We watched each other for a long while. He gave nothing away. Easy to have a poker face when you can morph your face into any shape you want.
“So, besides the Dim hangover,” he said, finally finishing our little standoff. “Other than that, you feel healthy?”
“Yeah, I guess so. I could probably eat an entire cow right now, I’m so goddamn hungry, but yeah, I feel healthy.”
“Good, good . . .”
“I think so.”
“You should probably call your peeps,” he said and pulled a burner phone out of his pocket and tossed it to me. Travis exclusively used burners. Con artists’ stock-in-trade. “I only bought a hundred minutes this trip, so don’t use them all up.”
I fumbled the phone, since my hands were greasy from buttery croissant, and it almost got past me and dropped into the blood, but I managed to get the slippery phone under control and dial a number I knew I’d get the least amount of yelling from. Not that I deserved to get yelled at. I was the victim in all of this.
“I won’t use all your minutes. Only calling Sharon. I need the crew over here to figure this place out.”
“Exactly.” Travis perked up. “Lassa too?”
I rolled my eyes. “Yes, Lassa too.”
He wiggled his eyebrows. “Nice.”
I typed in Sharon’s number and waited. Then I looked about. “Shit, I don’t know where we are. Did you see the address?”
“I’ll go outside and look,” he replied.
“Oh, and while you’re out, could you pick me up more food?” I asked. “Like a lot more. I’ll pay you back. I ain’t figuring out shit until I fill this hole in my gut.”
Travis chuckled. “Sure thing.” He paused at the door. “Good to see you, Chase.”
“Fuck off and get my food.”
The phone picked up as he left the loft, laughing.
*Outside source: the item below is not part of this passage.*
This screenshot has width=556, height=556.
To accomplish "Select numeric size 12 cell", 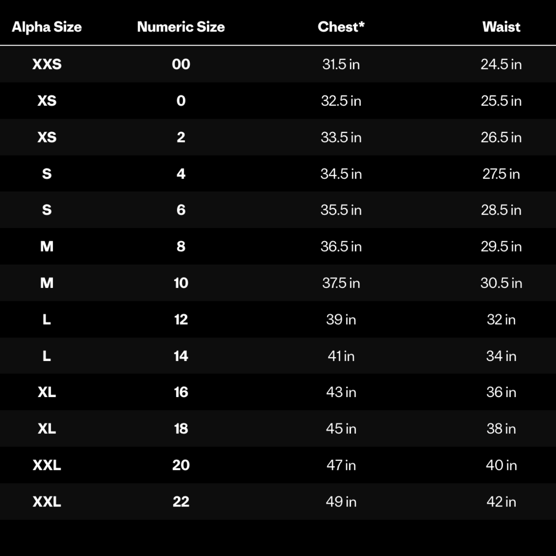I will (x=181, y=319).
I got Sharon’s voice mail.
“Shar, it’s me. Call me back at this number. I borrowed Travis’s burner, so the line is safe.”
I hung up and listened to my stomach growl. Working the Dim always made me ravenous, but the hunger in my belly was way beyond bad. And it hurt. More tha
n usual. Did the loft have a bathroom?
I don’t know what I did with the Dim, but it had to have been big.
The burner rang, and I answered it.
“Hey, Shar,” I said before Sharon could start in on me. “Will ya listen, okay?”
3
HARPER CAME bursting into the loft with weapons drawn and eyes raging. She Seal Team Sixed the shit out of that loft before declaring the all clear. I could have told her that, but I wasn’t going to make the situation worse.